**ABOUT THIS EXERCISE:**
Copy the data that follows exactly. Include no pictures.

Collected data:

BEGIN

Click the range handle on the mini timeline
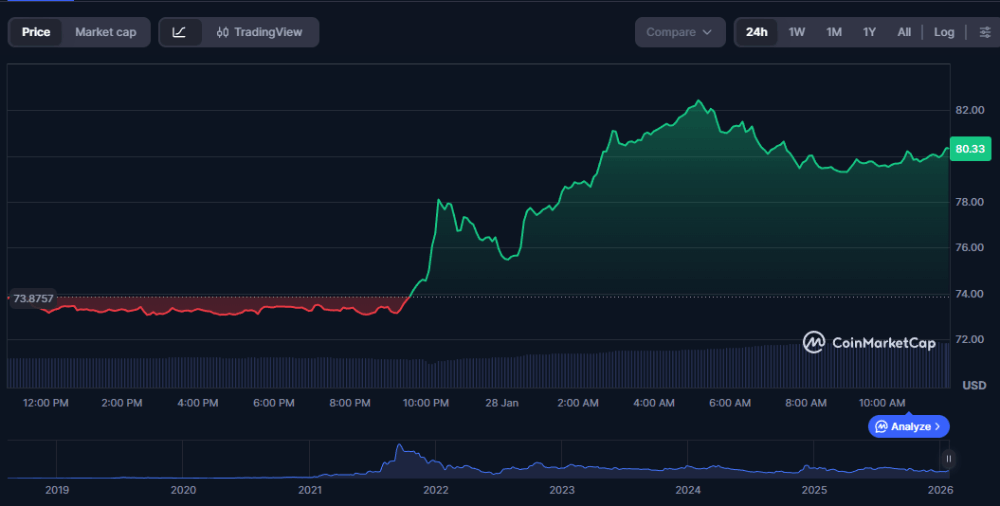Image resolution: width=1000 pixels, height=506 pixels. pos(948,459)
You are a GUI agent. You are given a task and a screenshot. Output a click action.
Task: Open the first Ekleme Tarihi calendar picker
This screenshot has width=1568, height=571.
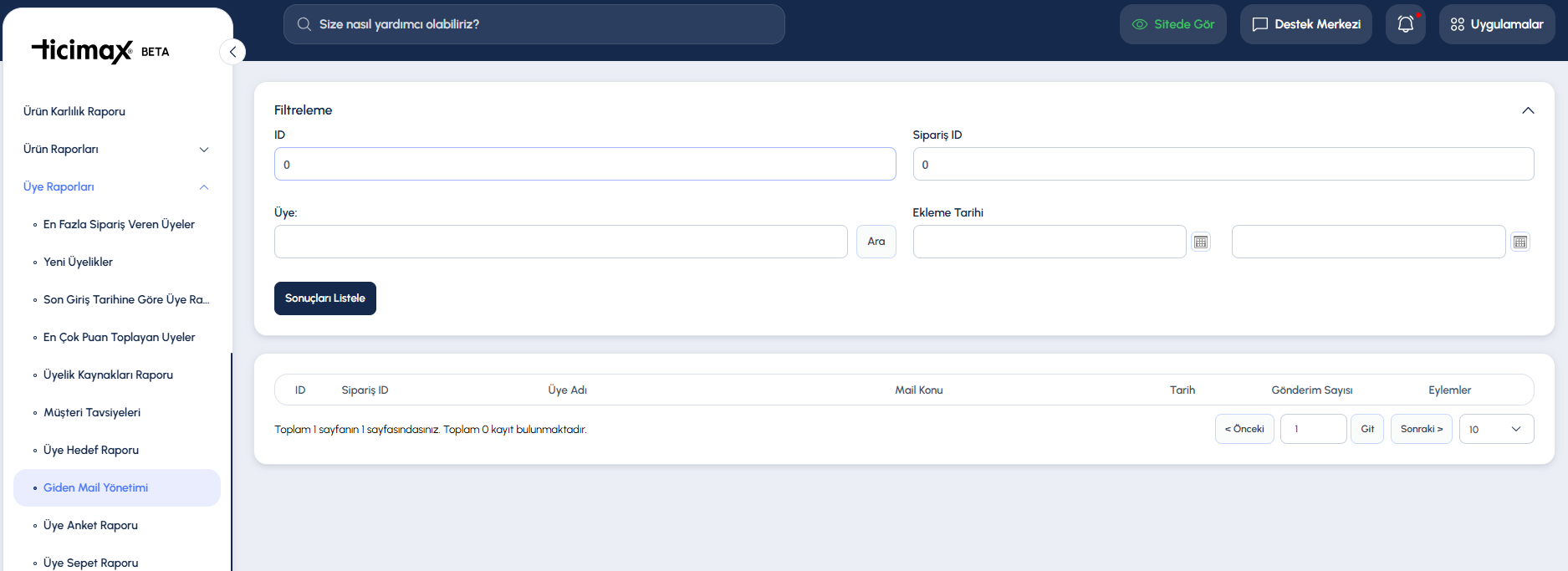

END

**RESULT FOR THIS TASK:**
Click the range handle on the mini timeline
Image resolution: width=1000 pixels, height=506 pixels. pos(948,459)
You are a GUI agent. You are given a task and a screenshot. Output a click action.
Task: Open the first Ekleme Tarihi calendar picker
This screenshot has width=1568, height=571.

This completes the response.